8 AM: National Weather Service Update
Thursday, Aug. 23, 2018, 8 a.m.: National Weather Service Update
At 8 a.m., the center of Hurricane Lane was located by satellite and radar imagery near near latitude 17.1 north, longitude 157.6 west, about 205 miles SW of Kailua-Kona.
Lane is moving toward the northwest near 7 mph.
A turn toward the NNW and little change in forward speed is expected today.
A turn toward the north is anticipated tonight and Friday, as Lane’s forward motion slows.
A turn toward the west is expected on Saturday and Sunday, with an increase in forward speed. On the forecast track, the center of Lane will move very close to or over the portions of the main Hawaiian
islands later today through Friday.
Maximum sustained winds are near 130 mph with higher gusts. Lane is a powerful Category 4 hurricane on the Saffir-Simpson Hurricane Wind Scale.
Steady weakening is forecast during the next couple of days. Lane is expected to remain a hurricane as it draws closer to the islands.
Hurricane-force winds extend outward up to 35 miles from the center and tropical-storm-force winds extend outward up to 140 miles. NOAA buoy 51002 located about 250 miles southwest of the Big Island recently reported sustained winds of 71 mph and a gust of 94 mph.
HAZARDS AFFECTING LAND
WIND: Tropical storm conditions are expected on portions of the Big Island beginning later this morning, with hurricane conditions expected in some areas by tonight. Tropical storm conditions are
expected to begin over portions of Maui County later today, with hurricane conditions expected in some areas by Friday. Tropical storm conditions are expected to begin on Oahu late tonight, with hurricane conditions expected Friday into Friday night.
RAINFALL: Rain bands from Hurricane Lane will continue to overspread the Hawaiian Islands. Excessive rainfall associated with Lane will impact the Hawaiian Islands into the weekend, leading to significant and life-threatening flash flooding and landslides. Lane is expected to produce total rain accumulations of 10 to 20 inches, with localized amounts in excess of 30 inches over the Hawaiian Islands. Over 12 inches of rain has already fallen on portions of the Big Island.

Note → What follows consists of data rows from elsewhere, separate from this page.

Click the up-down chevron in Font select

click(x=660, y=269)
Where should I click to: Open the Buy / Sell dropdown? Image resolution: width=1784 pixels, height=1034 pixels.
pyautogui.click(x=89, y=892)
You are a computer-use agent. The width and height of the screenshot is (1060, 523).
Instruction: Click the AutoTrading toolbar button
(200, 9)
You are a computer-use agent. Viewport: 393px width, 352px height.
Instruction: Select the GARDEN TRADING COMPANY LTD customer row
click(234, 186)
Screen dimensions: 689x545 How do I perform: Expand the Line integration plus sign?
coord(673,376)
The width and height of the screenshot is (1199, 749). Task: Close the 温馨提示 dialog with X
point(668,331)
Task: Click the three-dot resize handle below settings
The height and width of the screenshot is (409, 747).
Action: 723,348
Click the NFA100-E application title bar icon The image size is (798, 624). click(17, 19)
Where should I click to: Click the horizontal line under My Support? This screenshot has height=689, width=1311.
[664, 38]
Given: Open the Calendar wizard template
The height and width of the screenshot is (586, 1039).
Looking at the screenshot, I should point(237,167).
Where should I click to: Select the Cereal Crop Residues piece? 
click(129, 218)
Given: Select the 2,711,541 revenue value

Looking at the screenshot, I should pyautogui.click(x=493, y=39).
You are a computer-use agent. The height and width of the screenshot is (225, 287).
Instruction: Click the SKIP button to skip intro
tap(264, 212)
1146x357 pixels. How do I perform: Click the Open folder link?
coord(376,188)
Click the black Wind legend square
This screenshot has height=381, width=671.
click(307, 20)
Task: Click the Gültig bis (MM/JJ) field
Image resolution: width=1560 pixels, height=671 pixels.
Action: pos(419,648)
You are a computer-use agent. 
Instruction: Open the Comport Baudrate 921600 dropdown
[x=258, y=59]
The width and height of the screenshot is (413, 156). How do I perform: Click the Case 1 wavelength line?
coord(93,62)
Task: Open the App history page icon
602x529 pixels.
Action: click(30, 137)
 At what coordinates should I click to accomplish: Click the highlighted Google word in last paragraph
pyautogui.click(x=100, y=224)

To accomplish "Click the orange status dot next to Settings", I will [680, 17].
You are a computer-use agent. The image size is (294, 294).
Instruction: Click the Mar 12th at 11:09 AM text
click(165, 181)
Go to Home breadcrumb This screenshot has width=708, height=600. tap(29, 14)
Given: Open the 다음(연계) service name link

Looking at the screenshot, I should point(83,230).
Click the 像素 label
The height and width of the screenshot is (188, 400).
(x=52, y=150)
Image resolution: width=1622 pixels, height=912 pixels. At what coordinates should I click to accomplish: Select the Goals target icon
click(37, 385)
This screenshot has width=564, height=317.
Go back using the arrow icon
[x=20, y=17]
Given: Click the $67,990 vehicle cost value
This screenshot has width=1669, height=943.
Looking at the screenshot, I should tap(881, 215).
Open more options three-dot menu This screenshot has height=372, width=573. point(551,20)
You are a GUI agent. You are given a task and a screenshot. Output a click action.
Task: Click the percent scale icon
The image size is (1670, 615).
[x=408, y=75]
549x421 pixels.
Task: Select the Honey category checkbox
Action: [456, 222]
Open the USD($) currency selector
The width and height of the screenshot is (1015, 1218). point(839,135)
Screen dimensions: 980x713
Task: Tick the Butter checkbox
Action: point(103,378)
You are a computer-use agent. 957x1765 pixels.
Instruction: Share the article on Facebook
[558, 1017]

SURF: As Lane is slow-moving, large swells generated by the hurricane will severely impact the Hawaiian Islands over the next couple of days. These swells will produce very large and damaging surf along exposed west and south facing shorelines. A prolonged period of high surf will likely lead to significant coastal erosion.
STORM SURGE: The combination of a dangerous storm surge and large breaking waves will raise water levels by as much as 2 to 4 feet above normal tide levels along south and west facing shores near the center of Lane. The surge will be accompanied by large and destructive waves.